- Born: July 2, 1917 Pitcairn, Pennsylvania, U.S.
- Died: September 7, 1990 (aged 73) Litchfield Park, Arizona, U.S.
- Education: Ohio Wesleyan University
- Occupation: Public relations executive
- Spouse: John Mapes ​ ​(m. 1968; died 1989)​

= Jane Stewart (executive) =

American public relations executive (1917–1990)

Anna Jane Stewart (July 2, 1917 – September 7, 1990), also called Jane Stewart Mapes in the press, was an American public relations executive. She was among the first female executives in her field. She was vice president and then president of Group Attitudes Corporation, a subsidiary of Hill and Knowlton in 1961. She was named by Printers' Ink in 1966 as one of America's 40 top women in executive positions in communications and marketing.

==Background==

Anna Jane Stewart was born in Pitcairn, Pennsylvania, on July 2, 1917. According to interviewee Barbara Walkley, with whom Jane Stewart had shared a workplace, Stewart was "not very tall; she had medium blonde or sandy brown hair, very nice eyes, a small to medium build" . . . "a presence; you had to look twice." Aside from the names of her family members, mother, Froan (Seibert) Stewart; father, Lawrence R. Stewart; and sister, Ruth, not much is known about her childhood. At some point her family moved to Floral Park, New York.

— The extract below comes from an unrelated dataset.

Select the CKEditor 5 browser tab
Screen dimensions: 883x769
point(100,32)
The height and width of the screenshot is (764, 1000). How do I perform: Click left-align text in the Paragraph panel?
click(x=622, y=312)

Stewart attended Randolph Macon—a women's college in Lynchburg, Virginia—then transferred to Ohio Wesleyan University to study history and education, where she graduated with a bachelor's degree in 1939. During this time, she was involved in history and sociology clubs in addition to the Y.W.C.A and being a member of a sorority. She gave back to her school through monetary contributions and served on the board of directors during the mid 1960s. She also served on the public relations committees of many organizations including the New York State Salvation Army and the American Foundation for Religion and Psychiatry.

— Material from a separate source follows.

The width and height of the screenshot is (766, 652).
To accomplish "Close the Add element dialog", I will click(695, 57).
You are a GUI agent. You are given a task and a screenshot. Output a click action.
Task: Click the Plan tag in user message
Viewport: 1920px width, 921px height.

She retired in 1968 at the age of 51 and married John Mapes the same year. The pair moved to a quaint Phoenix suburb, Litchfield Park, where Stewart regularly volunteered with nonprofit organizations, including the library board. There is no clear documentation on her religious beliefs but she was an active member of the Dutch Reformed Church in New York.

Following years of struggle with amyotrophic lateral sclerosis (ALS), Stewart died by suicide in Litchfield Park, Arizona on September 7, 1990.

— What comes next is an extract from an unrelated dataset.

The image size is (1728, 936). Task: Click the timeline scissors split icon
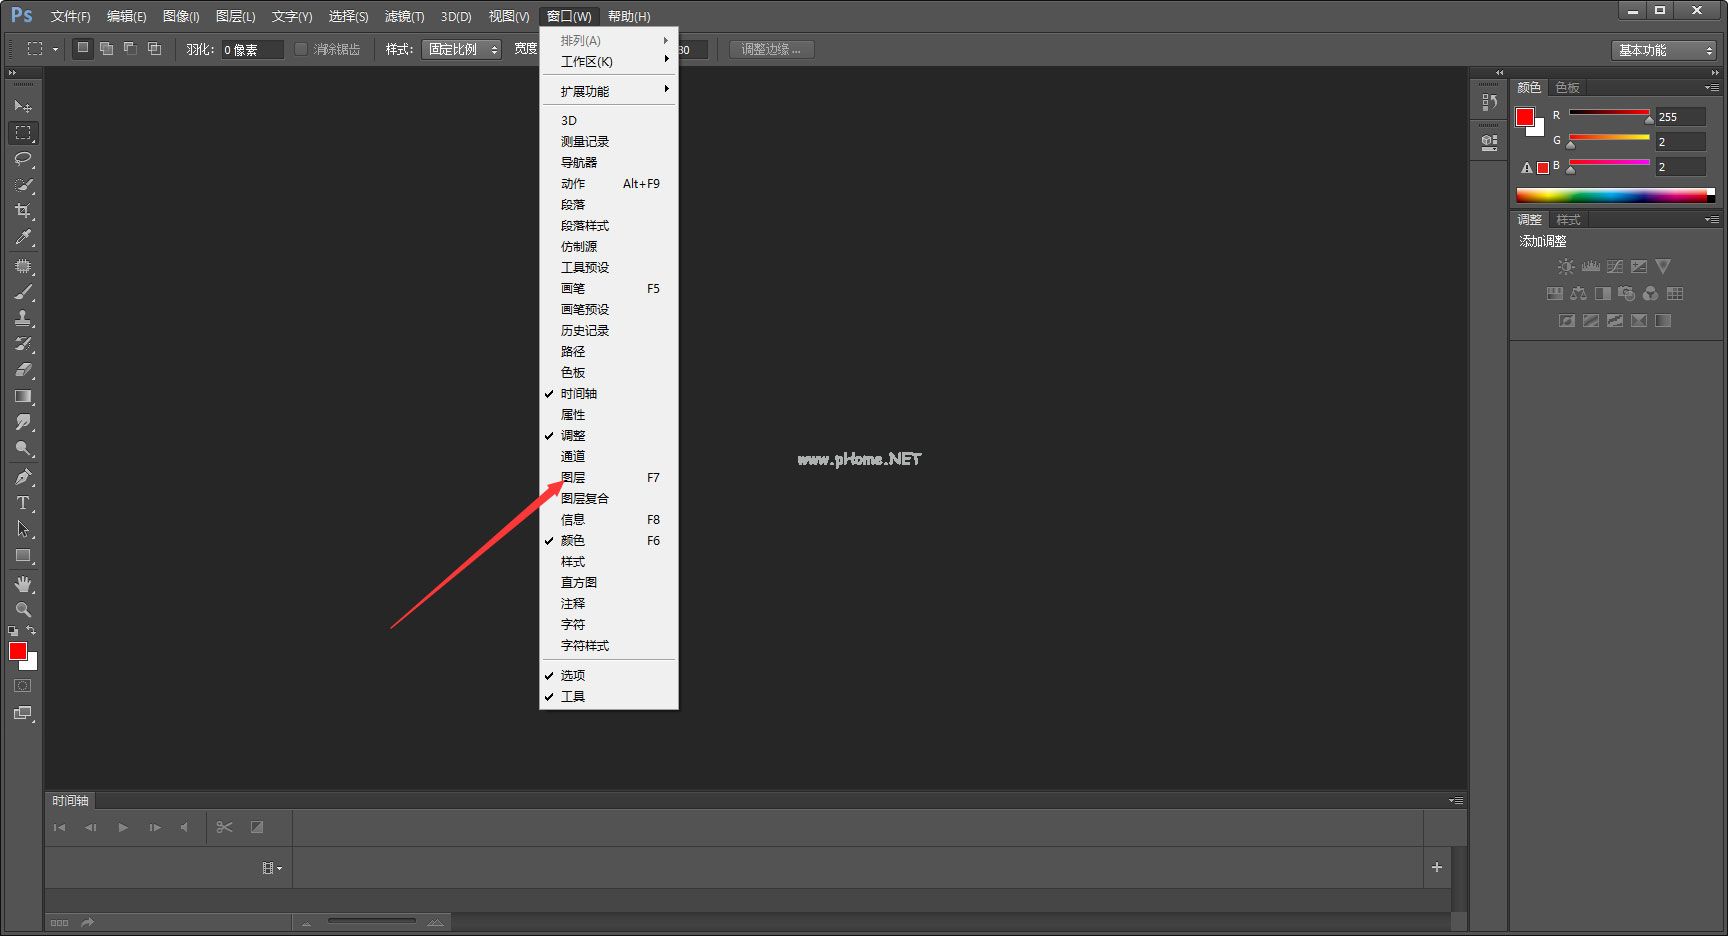(224, 827)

==Public Relations career==
After graduating, Stewart spent five years as an assistant for press relations at Long Island Rail Road. In 1945 she left and became John W. Hill’s secretary at Hill and Knowlton. After five years at H&K, she left with top executive John G. Mapes and founded Group Attitudes Corp. in 1950. Stewart is described as being ambitious and thus a risky career move such as the switch to Group Attitudes was reflective of her personality. They joined Hill & Knowlton when Group Attitudes was acquired in 1956, but the group continued to operate within the walls of H&K. They even had some exclusive clients, including Hill and Knowlton's steel account.

Group Attitudes was known as a PR research firm, and in this aspect of Public Relations, Stewart excelled. She handled surveys and conducted large scale research in order to gain insight. She was a part of a comprehensive study conducted for the State Education Department of New York. In particular, she recognized the "importance and value of women" even in the "most patriarchal of industries:" the steel industry. While conducting research for Group Attitudes, Stewart discovered that the opinion of wives–the often "stay-at-home financial managers–mattered when swaying the opinion of male steel workers.

She led with a collaborative management style, which allowed for a women's role in the process of opinion management to be included. Although Jane Stewart did not target women exclusively with her work, she nevertheless found a way to elevate the status of women in a household but also professionally.

== Notable Contributions==
Jane Stewart is notable for being a female pioneer in public relations. She excelled among men and headed a company as president, which was exceptionally rare for a woman during this time. Despite her patriarchal environment, Stewart never faltered in her femininity. She was fashionable, poised, and unapologetically female, but still spoke to men as equals and insisted that she be held to the same standards as men. She helped open the agency to other women executives, and according to Barbara Walkley, a female employee of H&K, she was "a role model...because of her manner."

Her photograph appeared in a Public Relations Journal article written by John W. Hill. She was invited to speak at the American Iron and Steel Institute annual meeting and at Barnard College, a women's college.

==Legacy==

By her colleagues, Anna Jane Stewart is remembered as ambitious and pioneering. By history, she is often overlooked. Stewart was a professional in a male-dominated field and executed her responsibilities, paving the way for women not only in the field of public relations, but in professional settings overall.

Carl Lewis, who knew her as a fellow employee of H&K said, "She was one of the best, and of the earliest regardless of gender, in public relations attitude research."